It took a while for the two men to connect, a correspondence probably prompted by DeCasseres reading “New Lands,” which was published, In 1925, Fort was living in London, and DeCasseres wrote him a fan letter there. The letter is lost, but Fort’s reply is saved at the New York Public Library. He wrote back on 25 October telling DeCasseres, “I’ve had my eye on you some time, now. I am organizing an expedition of Neo-Puritans to set sail for another world, and as soon as I I've finished organizing we shall set out. Because of your theological studies, I offer you the commission of Chaplain. Ben Hecht, because of his knowledge of human beings, is going to be the Entomologist of the expedition.”
DeCasseres wrote back quickly, it seems, warning of the dangers of sinking ships, and asking, instead of chaplaincy, to be the provider of alcohol. Fort retorted 29 November: Having read what DeCasseres said about sinking ships “I am now set more than ever upon having you for the Chaplain of our Expedition. If you want to be the Official Bootlegger, why can’t you be that, too? What’s the use of your theological studies, if you can’t reconcile differences that to ordinary minds would be inconsistencies? I’ve read your revelations on and off for years. I usually think of you and St. John together. I’ve been placed in that category, myself, but it’s a mistake, I think. I’ve been stuck in libraries for ages, and I think that you and the saint went around a lot, gathering material for your studies. I should say that the difference is that you and the saint are sophisticated. I have recollections of striking lines and images of yours. I am very glad to have your good opinion of lines and things that I have let loose.”
There is a lot to unpack in these two short letters. Start with Fort’s cosmology, which they seem to have been riffing on: that expeditions to new worlds would be like sailing ventures—Super-Sargasso Seas, yes, but also the relatively close proximity of the planets. Inside of this discussion, Fort wraps a joke. He calls the expedition “Neo-Puritan,” which evokes, of course, the Puritans leaving England and coming to North America. But Puritan values were also one of the constant enemies of Mencken and his acolytes. Knowing Mencken and DeCasseres’s writing, Fort was likely aware of this connotation and was playing with it. DeCasseres was a anti-Puritan neo-Puritan.
The irony of the remark is important. DeCasseres and Fort were both working in a modernist literary culture that valued irony, though varying authors pushed it in different directions. Irony was a way of highlighting the insufficiencies of traditional culture in a new world—of the hypocrisy of the Puritans, as Mencken had it, or the need for a more authentic citizenry, as Dreiser had it. (No surprise that DeCasseres, Mencken’ admirer, disliked Dreiser.) DeCasseres and Fort were both sure that science itself—which had birthed a lot of the ideas about a new, modern world—was also insufficient for understanding the vastness and weirdness of the universe. Hence the St. John connection—they were apocalyptic writers in anticipating the end of what was known, and in querying after (raiding, in DeCasseres’s parlance) what lay beyond.

» Work to complete
1: Return every line of the records that contains the word "perform". Case counts.
2: Carry on writing the passage about the letters between Fort and DeCasseres, starting after its last sentence.

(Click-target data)

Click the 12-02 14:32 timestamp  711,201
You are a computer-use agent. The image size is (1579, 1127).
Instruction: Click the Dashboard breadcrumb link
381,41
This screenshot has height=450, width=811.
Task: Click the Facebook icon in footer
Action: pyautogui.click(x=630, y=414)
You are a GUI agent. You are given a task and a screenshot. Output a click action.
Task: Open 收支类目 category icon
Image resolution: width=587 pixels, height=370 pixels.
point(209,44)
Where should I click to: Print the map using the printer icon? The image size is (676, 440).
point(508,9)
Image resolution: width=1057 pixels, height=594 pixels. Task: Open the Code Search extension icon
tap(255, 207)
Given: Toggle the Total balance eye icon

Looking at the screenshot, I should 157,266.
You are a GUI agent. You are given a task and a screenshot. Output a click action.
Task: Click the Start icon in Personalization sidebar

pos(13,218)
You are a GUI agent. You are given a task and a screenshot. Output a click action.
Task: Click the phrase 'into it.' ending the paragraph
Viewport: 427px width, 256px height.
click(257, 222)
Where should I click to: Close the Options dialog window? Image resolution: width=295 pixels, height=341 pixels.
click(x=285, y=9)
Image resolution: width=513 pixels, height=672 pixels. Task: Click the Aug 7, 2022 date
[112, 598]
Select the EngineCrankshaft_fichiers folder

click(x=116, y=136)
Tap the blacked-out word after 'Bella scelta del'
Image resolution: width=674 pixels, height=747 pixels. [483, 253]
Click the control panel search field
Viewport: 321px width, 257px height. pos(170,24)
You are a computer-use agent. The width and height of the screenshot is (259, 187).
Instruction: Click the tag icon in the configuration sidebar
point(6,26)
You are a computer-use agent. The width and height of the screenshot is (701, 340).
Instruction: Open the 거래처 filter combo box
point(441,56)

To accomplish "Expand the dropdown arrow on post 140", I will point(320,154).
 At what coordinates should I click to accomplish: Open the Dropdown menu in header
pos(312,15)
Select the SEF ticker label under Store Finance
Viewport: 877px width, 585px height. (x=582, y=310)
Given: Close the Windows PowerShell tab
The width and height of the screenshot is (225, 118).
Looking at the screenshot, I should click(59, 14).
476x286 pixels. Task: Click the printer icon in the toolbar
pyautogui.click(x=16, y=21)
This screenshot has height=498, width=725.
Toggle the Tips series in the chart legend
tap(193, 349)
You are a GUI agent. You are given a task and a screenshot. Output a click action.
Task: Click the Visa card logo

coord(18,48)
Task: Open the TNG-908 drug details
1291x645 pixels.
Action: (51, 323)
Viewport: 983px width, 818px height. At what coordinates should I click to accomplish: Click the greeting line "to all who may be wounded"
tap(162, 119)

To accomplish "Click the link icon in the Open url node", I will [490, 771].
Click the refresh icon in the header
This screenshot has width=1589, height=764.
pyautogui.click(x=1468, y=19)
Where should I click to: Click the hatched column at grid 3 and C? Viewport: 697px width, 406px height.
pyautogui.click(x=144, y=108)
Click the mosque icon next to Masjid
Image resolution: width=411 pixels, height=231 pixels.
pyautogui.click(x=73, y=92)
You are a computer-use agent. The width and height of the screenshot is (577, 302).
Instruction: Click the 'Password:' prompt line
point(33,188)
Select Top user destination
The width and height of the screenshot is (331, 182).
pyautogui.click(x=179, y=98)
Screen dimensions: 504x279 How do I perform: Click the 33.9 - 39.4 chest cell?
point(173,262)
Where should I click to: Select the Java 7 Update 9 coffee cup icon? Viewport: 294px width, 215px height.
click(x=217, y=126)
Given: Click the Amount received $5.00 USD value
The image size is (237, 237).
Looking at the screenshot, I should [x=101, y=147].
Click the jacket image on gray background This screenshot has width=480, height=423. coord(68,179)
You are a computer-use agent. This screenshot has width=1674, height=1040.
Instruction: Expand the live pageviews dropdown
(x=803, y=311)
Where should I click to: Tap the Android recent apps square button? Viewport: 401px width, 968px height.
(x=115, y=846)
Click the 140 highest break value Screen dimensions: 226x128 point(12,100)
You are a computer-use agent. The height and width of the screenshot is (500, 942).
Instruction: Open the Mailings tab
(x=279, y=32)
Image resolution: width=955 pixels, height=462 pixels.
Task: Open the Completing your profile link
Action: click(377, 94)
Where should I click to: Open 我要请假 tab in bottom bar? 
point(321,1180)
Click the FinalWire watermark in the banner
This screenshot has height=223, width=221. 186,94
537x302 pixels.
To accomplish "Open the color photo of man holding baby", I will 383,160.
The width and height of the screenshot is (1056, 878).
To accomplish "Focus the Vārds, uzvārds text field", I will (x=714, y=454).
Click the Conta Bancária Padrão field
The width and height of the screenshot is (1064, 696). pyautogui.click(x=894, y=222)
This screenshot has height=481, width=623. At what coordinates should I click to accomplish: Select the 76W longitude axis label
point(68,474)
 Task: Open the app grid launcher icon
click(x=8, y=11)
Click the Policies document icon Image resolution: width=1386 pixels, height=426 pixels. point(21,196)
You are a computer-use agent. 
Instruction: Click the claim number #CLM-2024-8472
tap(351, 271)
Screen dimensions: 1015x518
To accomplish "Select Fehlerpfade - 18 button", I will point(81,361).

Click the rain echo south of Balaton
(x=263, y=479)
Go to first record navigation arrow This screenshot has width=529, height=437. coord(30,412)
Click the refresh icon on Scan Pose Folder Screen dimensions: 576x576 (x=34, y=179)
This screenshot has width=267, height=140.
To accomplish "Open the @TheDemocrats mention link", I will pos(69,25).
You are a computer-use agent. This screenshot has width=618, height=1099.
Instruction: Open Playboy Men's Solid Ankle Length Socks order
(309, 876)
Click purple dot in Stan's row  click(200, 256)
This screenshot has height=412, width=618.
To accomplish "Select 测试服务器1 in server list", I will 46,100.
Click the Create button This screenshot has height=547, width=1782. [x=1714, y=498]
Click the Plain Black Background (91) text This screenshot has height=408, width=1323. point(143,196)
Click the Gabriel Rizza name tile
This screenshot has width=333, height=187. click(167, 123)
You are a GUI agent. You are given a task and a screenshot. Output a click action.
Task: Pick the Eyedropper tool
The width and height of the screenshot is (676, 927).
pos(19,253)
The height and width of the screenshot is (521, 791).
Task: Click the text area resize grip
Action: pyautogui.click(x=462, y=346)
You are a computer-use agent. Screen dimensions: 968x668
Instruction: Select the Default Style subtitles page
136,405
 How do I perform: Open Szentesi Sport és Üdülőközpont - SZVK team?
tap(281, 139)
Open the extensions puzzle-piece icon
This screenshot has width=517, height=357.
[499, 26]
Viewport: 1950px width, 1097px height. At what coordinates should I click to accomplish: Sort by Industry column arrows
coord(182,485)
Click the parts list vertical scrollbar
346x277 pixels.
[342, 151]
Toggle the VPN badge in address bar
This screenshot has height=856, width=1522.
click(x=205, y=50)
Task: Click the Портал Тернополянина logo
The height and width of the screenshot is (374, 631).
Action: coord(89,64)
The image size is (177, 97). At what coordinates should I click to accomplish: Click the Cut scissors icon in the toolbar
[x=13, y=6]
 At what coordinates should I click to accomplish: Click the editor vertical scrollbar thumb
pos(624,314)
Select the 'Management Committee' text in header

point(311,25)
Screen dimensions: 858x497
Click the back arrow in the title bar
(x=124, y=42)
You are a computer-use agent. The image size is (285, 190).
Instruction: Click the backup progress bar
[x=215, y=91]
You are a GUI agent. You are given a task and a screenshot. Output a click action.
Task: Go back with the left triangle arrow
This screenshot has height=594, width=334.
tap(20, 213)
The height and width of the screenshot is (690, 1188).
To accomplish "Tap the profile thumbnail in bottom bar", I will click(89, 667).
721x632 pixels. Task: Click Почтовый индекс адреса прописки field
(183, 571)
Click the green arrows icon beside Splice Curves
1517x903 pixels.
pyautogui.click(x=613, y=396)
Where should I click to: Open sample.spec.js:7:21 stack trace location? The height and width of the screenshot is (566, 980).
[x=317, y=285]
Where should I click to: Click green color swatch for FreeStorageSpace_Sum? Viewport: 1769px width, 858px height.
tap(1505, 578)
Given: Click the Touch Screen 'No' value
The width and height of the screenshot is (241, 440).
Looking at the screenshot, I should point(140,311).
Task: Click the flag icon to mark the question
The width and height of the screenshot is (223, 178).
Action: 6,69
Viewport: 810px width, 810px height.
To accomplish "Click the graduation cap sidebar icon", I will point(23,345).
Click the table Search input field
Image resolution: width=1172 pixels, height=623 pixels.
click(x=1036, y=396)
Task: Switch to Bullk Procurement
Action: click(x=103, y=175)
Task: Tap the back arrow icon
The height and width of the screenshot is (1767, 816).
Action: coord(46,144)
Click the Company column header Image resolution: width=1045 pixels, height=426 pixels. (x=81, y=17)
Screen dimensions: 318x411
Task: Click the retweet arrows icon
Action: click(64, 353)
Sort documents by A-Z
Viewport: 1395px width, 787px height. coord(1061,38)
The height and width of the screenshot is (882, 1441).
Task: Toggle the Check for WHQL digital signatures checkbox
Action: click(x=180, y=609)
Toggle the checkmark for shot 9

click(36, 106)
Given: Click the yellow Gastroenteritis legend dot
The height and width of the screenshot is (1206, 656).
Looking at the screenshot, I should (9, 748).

» Responses by task
1:
Screen dimensions: 504x279 How do I perform: Click the 33.9 - 39.4 chest cell?
 How do I perform: Open Szentesi Sport és Üdülőközpont - SZVK team?

2:
This irony manifested itself in their literary endeavors: both were striving for a language that could capture the insufficiency of science and suggest the broader view—even while taking an ironic perspective on their own opinions. (It was a very dizzying set of demands.) They plowed in parallel fields; DeCasseres was considered a “proto-Dadaist,” anticipating some of the innovations of that movement, and Fort was sometimes allied with surrealism, itself connected to Dada. They poked fun at settled opinion, while holding their own opinions lightly (and defending them ferociously). They each admired what the other was attempting to do, and how well they were succeeding, and saw themselves connected to others working int he same vein, such as Ben Hecht. (How interesting that he would alter write a story about an entomologist who became an insect.)
This epistolary horseplay continued in one more exchange, before a long break in the correspondence. On 6 July 1926, Fort wrote to DeCasseres beginning, “It’s pretty hard to keep track of my selves,” which was undoubtedly meant as a reference to DeCasseres’s 1922 book “Chameleon: Being the Book of My Selves.” He went on to recount some of what he’d been reading before remarking how disconcerting it was to receive a note from DeCasseres calling him “Satanic,” which would have been meant approvingly, DeCasseres valuing Satan as a spur to human imagination. “It’s almost bewildering,” Fort continued. “Who’s that fellow, and what has he to do with me and” what he’d been reading? “Then I remember that I am supposed to be hellish. That’s a jolt.”
The letter ended with another compliment of DeCasseres’s writing style, a technique Fort had been trying to get across in his works, too: “I’m a great meteorologist now. There are few deluges or hurricanes, of the past 125 years, that I haven’t record of. That’s why I think so much of your work. Almost, if I knew the exact date of your publications, I’d list them in my records of catastrophes.”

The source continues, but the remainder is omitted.